# You Reeker!



## tel (Nov 28, 2008)

... another table drive springs to life - this time for the RF30. Not finished yet, but it is operating and is working out pretty good. Power plant is the usual windscreen wiper motor, driven, this time by a PC power supply. 

The story so far.

1. Interface







2. With motor






3. The engaged position






4. Disengaged


----------



## crankshafter (Nov 29, 2008)

Tel.
Like that configuration. ;D keep posting pic. of your project. What kind of speedcontoller are you going for.
I used a PWM-controller on mine, works great 
I made a kind of dog-clutch but I rearly use it.
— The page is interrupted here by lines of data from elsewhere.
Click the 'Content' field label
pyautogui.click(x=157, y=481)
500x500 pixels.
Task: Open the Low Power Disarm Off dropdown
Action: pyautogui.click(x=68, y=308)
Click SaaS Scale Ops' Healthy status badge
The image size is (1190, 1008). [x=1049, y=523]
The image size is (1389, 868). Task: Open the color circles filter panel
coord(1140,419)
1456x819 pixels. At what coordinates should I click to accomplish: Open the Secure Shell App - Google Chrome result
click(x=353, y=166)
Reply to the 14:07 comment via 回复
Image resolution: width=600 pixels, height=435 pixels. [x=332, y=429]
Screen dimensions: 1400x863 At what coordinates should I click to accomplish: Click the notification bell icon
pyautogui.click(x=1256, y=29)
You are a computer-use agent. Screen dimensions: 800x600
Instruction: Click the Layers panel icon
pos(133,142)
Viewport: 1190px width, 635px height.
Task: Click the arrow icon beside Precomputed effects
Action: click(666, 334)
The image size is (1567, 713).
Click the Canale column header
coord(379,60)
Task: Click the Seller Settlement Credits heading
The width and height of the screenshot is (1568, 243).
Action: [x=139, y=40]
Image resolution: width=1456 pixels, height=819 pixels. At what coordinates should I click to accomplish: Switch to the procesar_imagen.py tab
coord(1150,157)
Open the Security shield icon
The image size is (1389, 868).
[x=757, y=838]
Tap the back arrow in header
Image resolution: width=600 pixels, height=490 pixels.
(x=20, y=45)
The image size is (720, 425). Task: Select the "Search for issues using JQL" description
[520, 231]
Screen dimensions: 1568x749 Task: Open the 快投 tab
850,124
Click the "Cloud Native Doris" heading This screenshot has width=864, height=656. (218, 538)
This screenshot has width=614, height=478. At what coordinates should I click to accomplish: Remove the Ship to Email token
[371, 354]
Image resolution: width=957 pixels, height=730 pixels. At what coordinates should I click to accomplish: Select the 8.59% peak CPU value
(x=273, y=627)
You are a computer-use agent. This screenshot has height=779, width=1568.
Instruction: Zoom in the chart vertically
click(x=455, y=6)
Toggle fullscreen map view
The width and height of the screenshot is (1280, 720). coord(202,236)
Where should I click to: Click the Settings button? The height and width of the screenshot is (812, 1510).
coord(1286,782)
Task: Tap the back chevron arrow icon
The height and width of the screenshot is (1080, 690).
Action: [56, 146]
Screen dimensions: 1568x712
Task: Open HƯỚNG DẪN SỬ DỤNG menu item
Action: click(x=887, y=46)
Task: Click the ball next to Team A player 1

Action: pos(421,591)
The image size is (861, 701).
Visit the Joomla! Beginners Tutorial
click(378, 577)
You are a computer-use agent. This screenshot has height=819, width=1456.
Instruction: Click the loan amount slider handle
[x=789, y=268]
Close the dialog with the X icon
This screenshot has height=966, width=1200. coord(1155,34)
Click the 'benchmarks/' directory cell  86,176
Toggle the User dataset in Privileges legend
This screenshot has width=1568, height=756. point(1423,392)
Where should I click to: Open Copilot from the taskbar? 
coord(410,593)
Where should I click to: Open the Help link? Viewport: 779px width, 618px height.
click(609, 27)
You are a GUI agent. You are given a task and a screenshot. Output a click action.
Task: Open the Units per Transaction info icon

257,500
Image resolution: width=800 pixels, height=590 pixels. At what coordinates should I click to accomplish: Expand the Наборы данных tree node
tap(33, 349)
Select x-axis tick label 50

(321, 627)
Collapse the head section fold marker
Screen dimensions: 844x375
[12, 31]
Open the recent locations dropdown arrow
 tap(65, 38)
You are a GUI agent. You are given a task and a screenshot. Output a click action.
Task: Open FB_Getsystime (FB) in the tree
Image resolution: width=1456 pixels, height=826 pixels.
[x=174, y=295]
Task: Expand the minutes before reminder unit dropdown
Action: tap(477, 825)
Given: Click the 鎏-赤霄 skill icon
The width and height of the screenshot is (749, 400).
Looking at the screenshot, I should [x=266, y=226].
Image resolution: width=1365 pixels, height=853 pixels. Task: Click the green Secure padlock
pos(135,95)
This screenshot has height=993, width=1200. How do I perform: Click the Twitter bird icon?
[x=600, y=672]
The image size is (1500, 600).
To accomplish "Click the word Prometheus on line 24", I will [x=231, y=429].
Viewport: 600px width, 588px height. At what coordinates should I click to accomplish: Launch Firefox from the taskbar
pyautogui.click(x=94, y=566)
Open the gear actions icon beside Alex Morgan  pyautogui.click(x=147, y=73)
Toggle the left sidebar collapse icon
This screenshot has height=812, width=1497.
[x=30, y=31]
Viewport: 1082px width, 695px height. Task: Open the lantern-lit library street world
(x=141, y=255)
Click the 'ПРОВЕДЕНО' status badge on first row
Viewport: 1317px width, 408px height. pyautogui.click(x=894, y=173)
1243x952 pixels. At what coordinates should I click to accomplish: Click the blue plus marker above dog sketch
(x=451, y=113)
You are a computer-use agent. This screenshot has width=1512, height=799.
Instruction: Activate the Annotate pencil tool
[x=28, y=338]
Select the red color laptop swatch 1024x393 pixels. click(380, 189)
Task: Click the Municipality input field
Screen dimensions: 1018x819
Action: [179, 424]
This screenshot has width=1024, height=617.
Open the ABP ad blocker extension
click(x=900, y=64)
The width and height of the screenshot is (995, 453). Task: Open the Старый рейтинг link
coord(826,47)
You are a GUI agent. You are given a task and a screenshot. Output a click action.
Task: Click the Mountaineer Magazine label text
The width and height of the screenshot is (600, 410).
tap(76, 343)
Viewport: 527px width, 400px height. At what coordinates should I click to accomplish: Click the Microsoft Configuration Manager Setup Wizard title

The table is not that hard to crank in the engaged mode. 
Regads CS


----------



## tel (Nov 29, 2008)

Haven't given too much thought to the speed control yet, I'll probably cobbler something together out of the zillion bits and pieces I have laying about carefully stored here.


----------



## crankshafter (Nov 29, 2008)

tel  said:
			
		

> Haven't given too much thought to the speed control yet, I'll probably cobbler something together out of the zillion bits and pieces I have laying about carefully stored here.


Tel.
"carefully stored" I know all about that :big:
CS


----------



## Bernd (Nov 29, 2008)

tel,

I can't for the life of me figure out why anybody would want to "screen wind" and then use a motor to wipe it?  :big: :big: :big: :big:

Now more serious. 

I've been contemplating doing that with my mini mill. I've got a pair of motors that power the side windows up and down in a car. I'm kind of wondering if they would hold up to constant running. They are quite powerful.

Bernd


----------



## tel (Nov 29, 2008)

One of them would probably be fine Bernd, should be simple enough to rig one up to the slide for testing & then you'd know for sure. I ran this one the full length of the slide, in both directions several times last night & also did a few test cuts & the wiper motor didn't even get slightly warm.


----------



## bentprop (Nov 29, 2008)

Good job,Tel.I've got a ww motor on my table,but it's mounted from the end.I have a gear bolted to the table shaft,which contacts the output gear on the motor.I get a bit tired of undoing the 2 capscrews every time I want to engage/disengage the thing though.I'm thinking of some sort of over center lever arrangement.
I have a pwm speed control made from a Dick Smith kit,but I see it's now discontinued.
But take a look at Ozitronics K166,this seems ideal for the purpose.
I believe some people use a fan speed control,but I thought pwm might be smoother.
Just a different way of skinning the same cat, I s'pose.


----------



## jack404 (Nov 29, 2008)

Bentprop

the old tricky dicky kits are available through JayCar you may have to find someone who knows what your talking about but i read they are ALL available and got a couple myself recently, silverwater (Sydney) is the head office

HTH 

cheers

jack


----------



## tel (Nov 30, 2008)

Yep, I shall have to see if I can sniff one or the other of those kits out. I've got half a banana box full of unbuilt kits here, that I 'inherited', but I'm pretty sure there's not one among those.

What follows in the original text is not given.